Reproduce the lines between the line holding "Click the Headers tab" and the line holding "click(x=139, y=354)", inclusive, as a Markdown table with columns n and Line, numbering each row and leaving out blank lines.

#### [DATA LISTING]
:::::

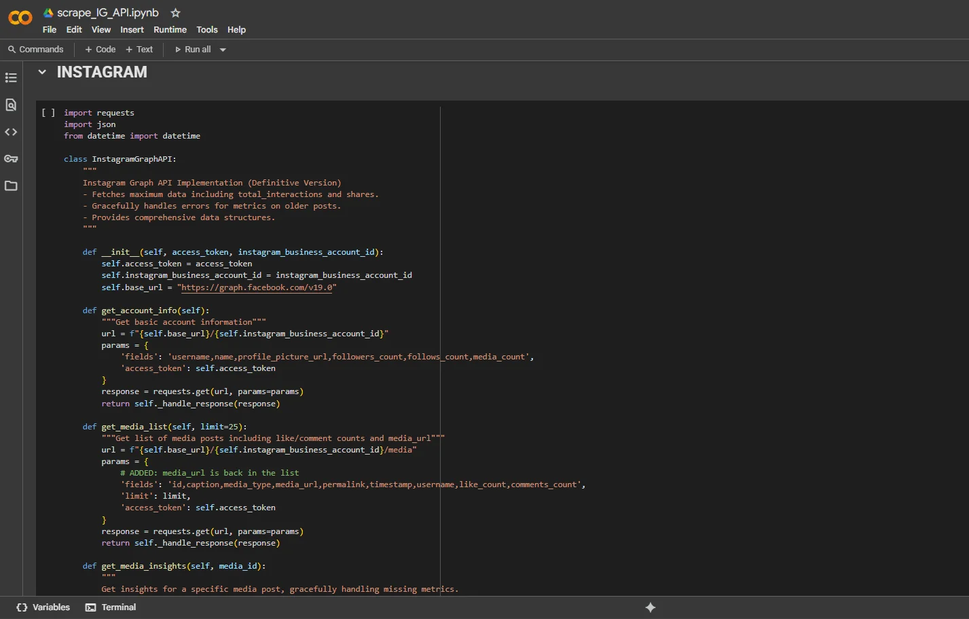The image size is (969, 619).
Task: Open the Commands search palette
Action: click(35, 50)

:::::

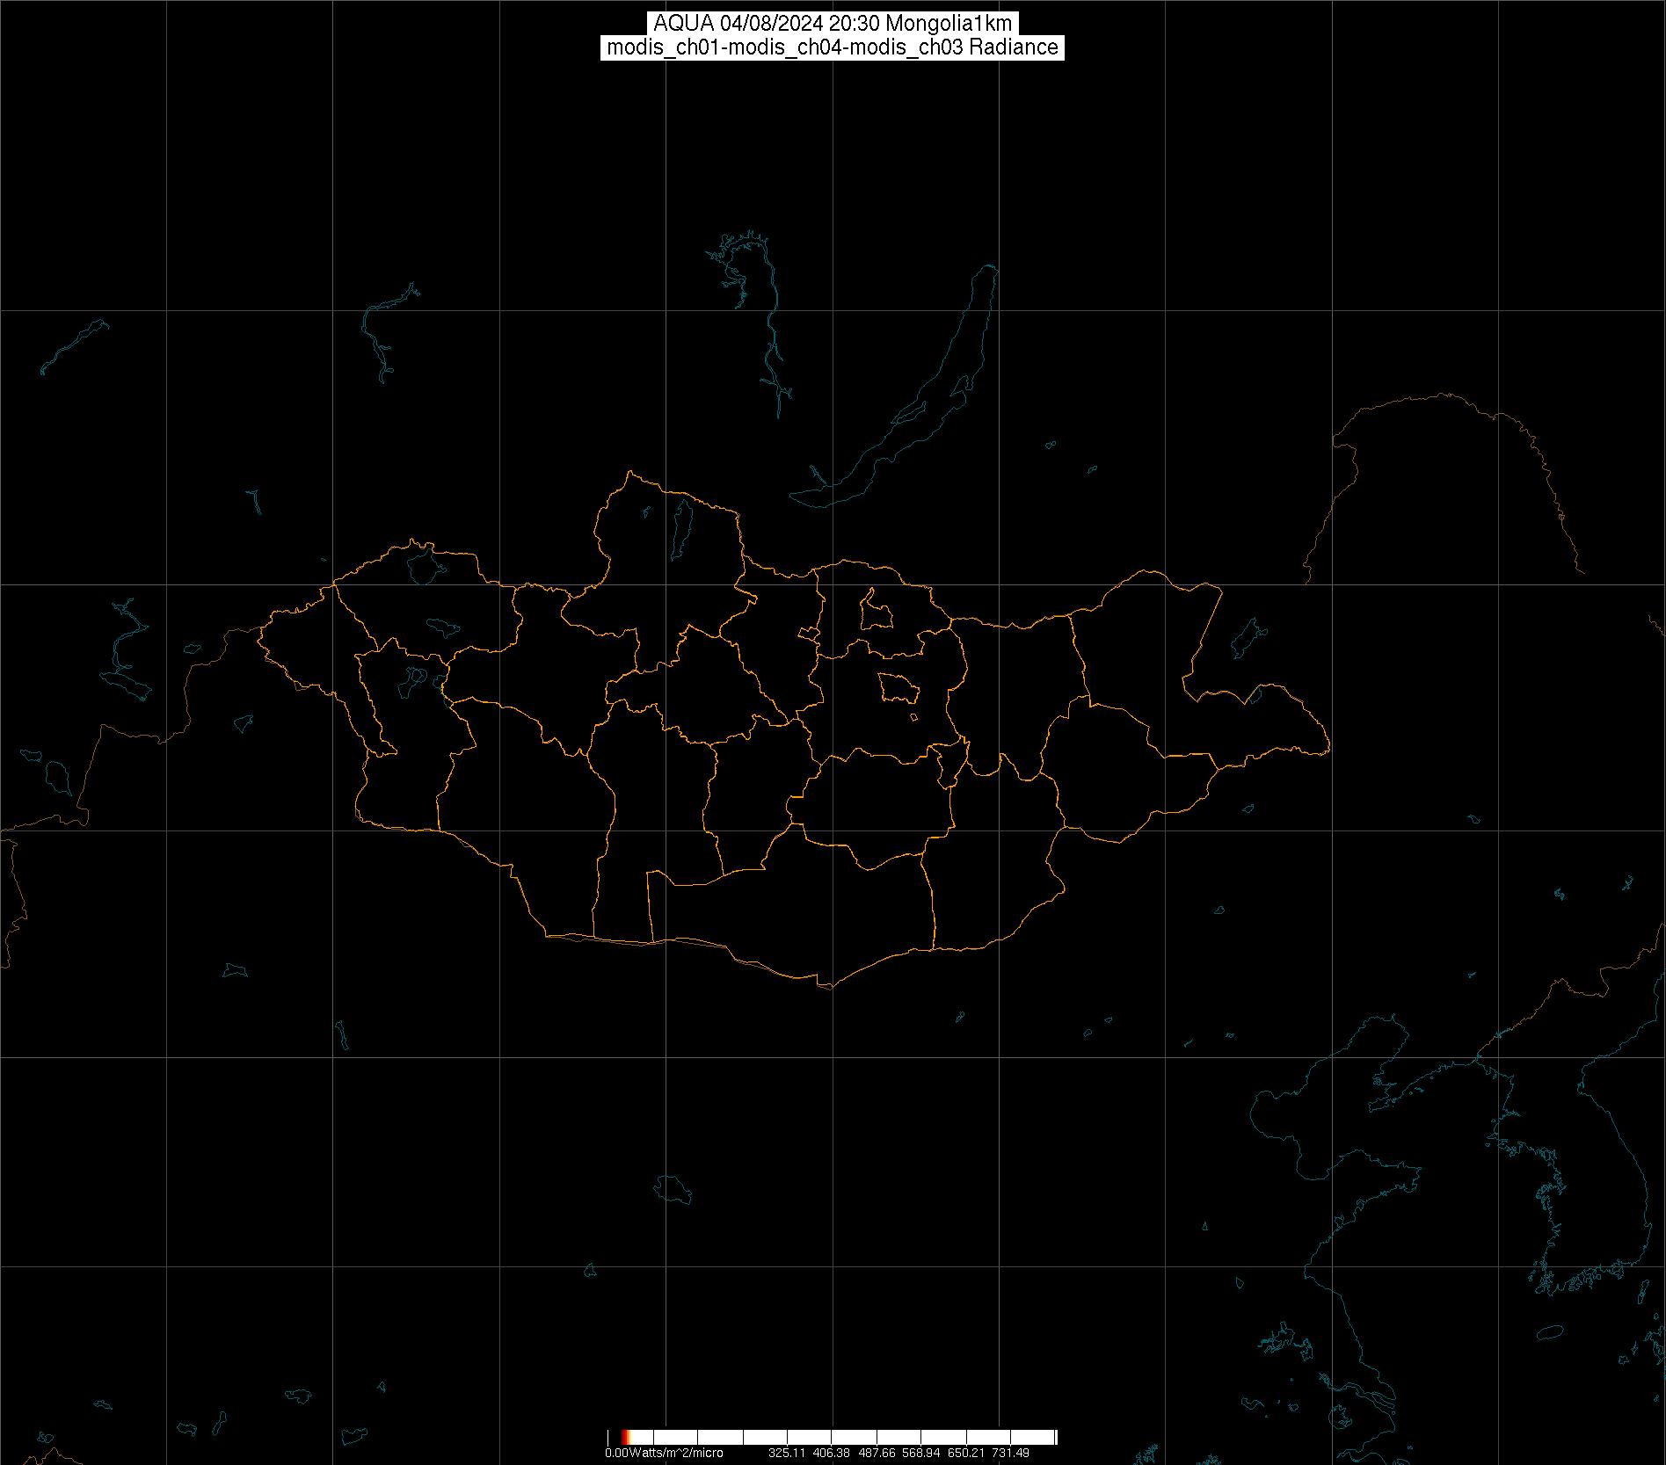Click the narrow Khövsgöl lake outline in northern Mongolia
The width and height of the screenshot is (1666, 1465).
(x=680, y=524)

:::::

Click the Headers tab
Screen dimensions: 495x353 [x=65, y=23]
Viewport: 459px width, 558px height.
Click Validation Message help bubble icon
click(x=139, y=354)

:::::

#### [RESPONSE TO THIS EXERCISE]
| n | Line |
|---|---|
| 1 | Click the Headers tab |
| 2 | Screen dimensions: 495x353 [x=65, y=23] |
| 3 | Viewport: 459px width, 558px height. |
| 4 | Click Validation Message help bubble icon |
| 5 | click(x=139, y=354) |